◆ **Exercise aim**: From the line containing "Remove the printer with Remove button" to the line containing "You are a computer-use agent. Viewport: 468px" in the records below, set down every line exactly as it stands, both ends included, and skip the pictures.

◇ ◇ ◇ ◇

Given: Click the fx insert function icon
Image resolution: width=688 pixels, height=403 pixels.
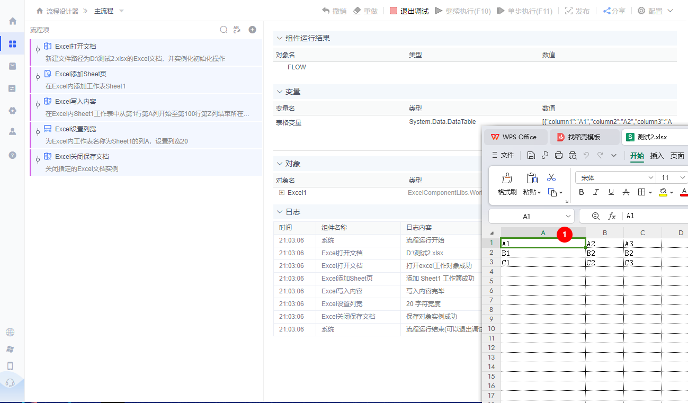Looking at the screenshot, I should (x=612, y=216).
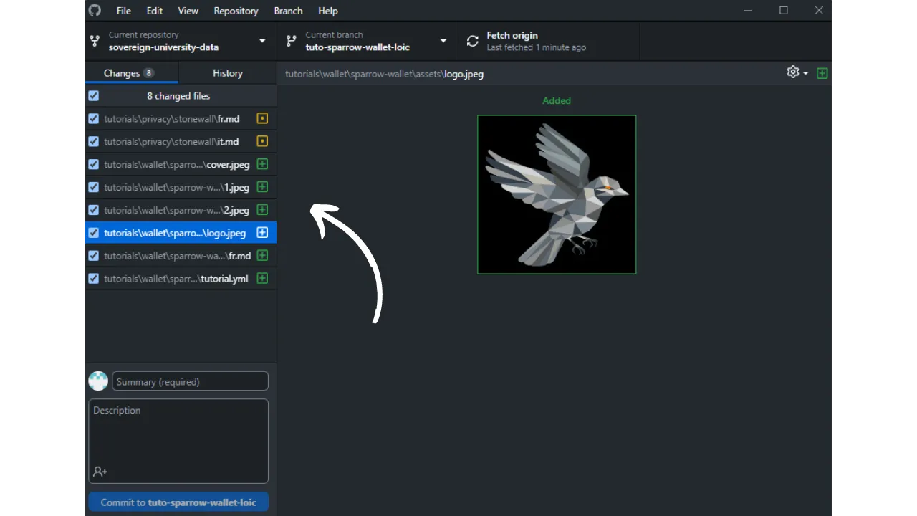Screen dimensions: 917x516
Task: Click the GitHub Desktop logo icon
Action: tap(95, 11)
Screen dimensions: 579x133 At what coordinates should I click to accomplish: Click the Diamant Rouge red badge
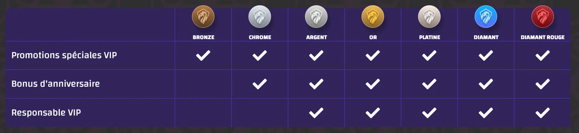click(x=542, y=17)
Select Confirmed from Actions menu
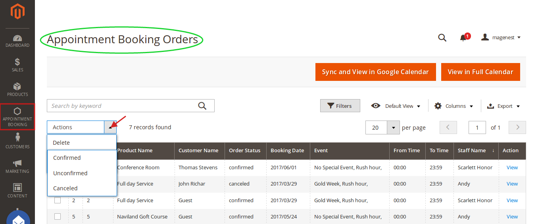 [x=67, y=158]
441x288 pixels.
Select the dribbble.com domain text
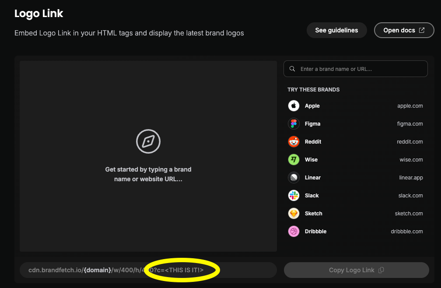tap(407, 231)
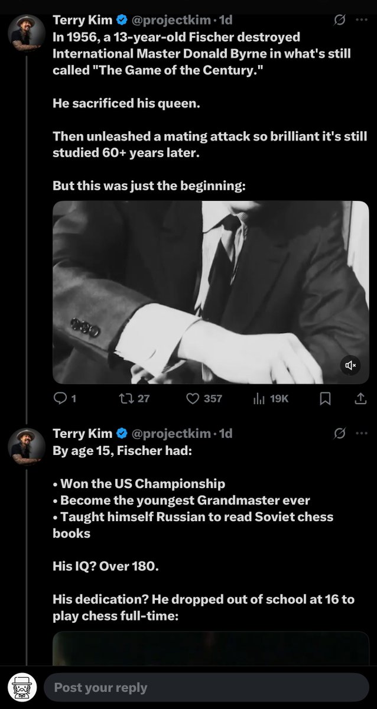The height and width of the screenshot is (709, 377).
Task: Like the post with 357 likes
Action: coord(194,399)
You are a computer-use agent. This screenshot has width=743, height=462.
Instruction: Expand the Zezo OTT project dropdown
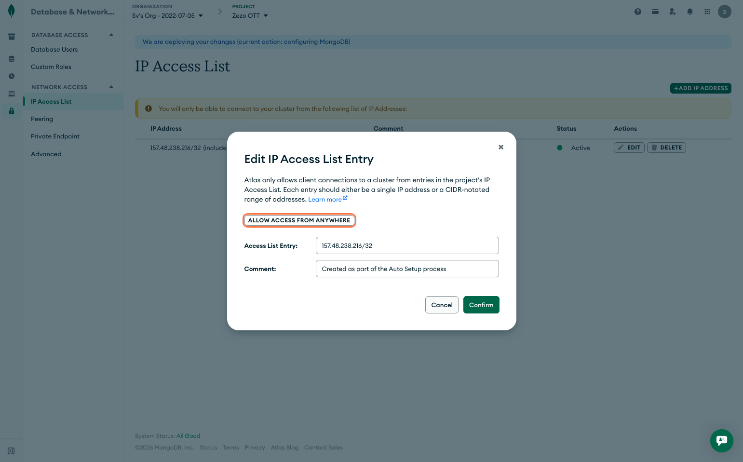[249, 15]
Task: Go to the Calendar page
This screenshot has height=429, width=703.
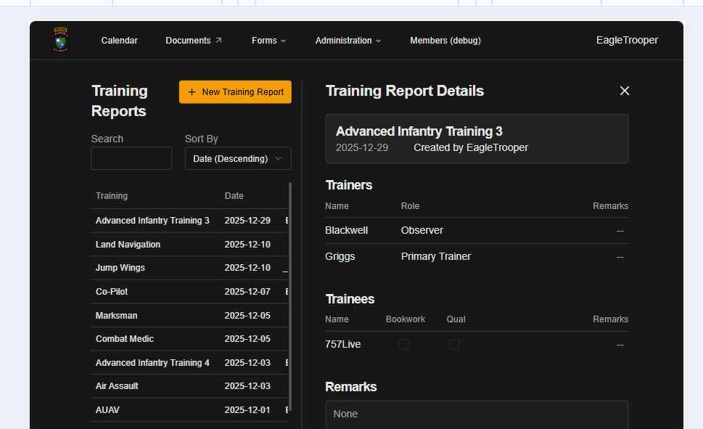Action: (x=119, y=41)
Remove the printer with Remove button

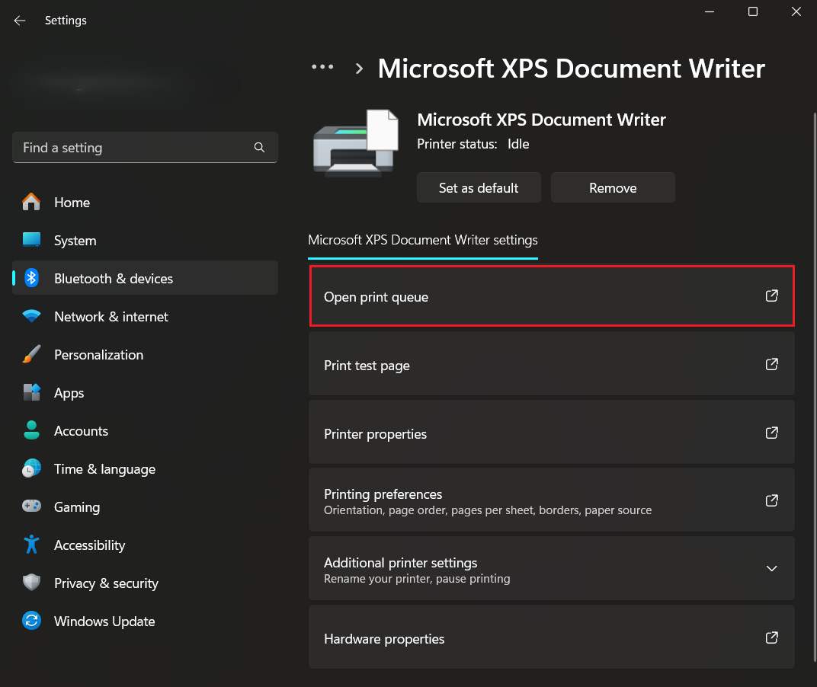tap(613, 188)
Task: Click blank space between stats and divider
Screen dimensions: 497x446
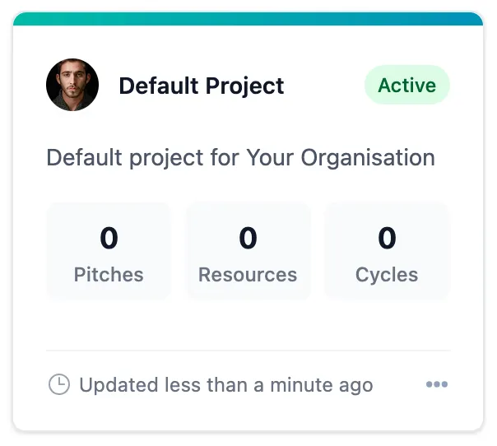Action: [249, 325]
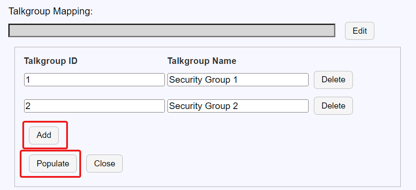Focus the Security Group 1 name field

(238, 80)
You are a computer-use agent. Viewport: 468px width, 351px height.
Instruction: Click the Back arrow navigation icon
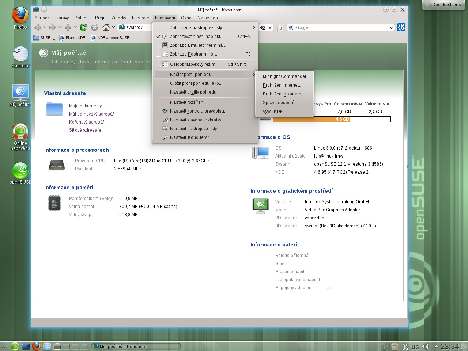pos(37,27)
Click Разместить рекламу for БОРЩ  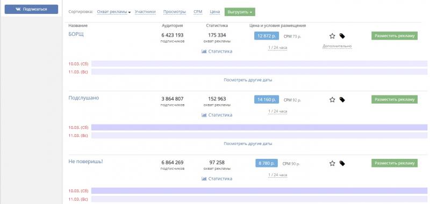(395, 36)
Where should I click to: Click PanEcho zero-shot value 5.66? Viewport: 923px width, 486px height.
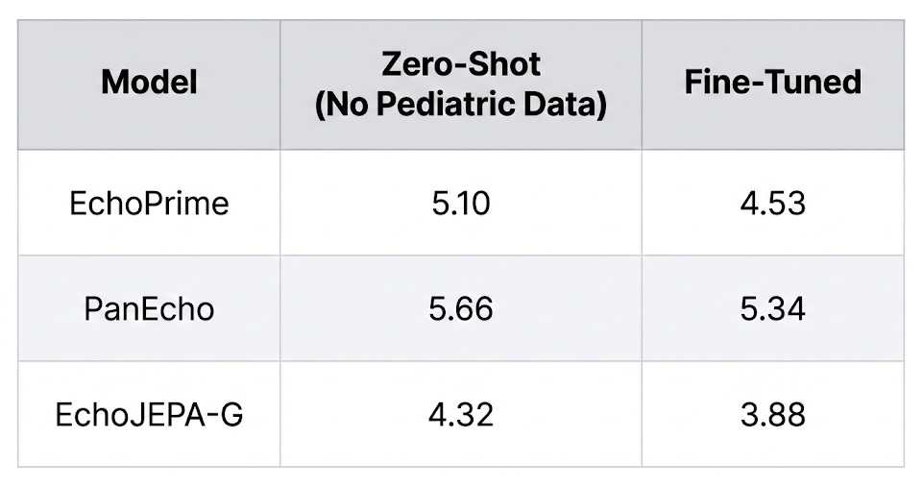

◇ ◇ ◇ ◇

◆ **Answer to the problem**:
Remove the printer with Remove button

tap(613, 188)
Task: Click blank space between stats and divider
Screen dimensions: 497x446
Action: [249, 325]
Focus the Security Group 1 name field

(238, 80)
You are a computer-use agent. Viewport: 468px width, 351px height.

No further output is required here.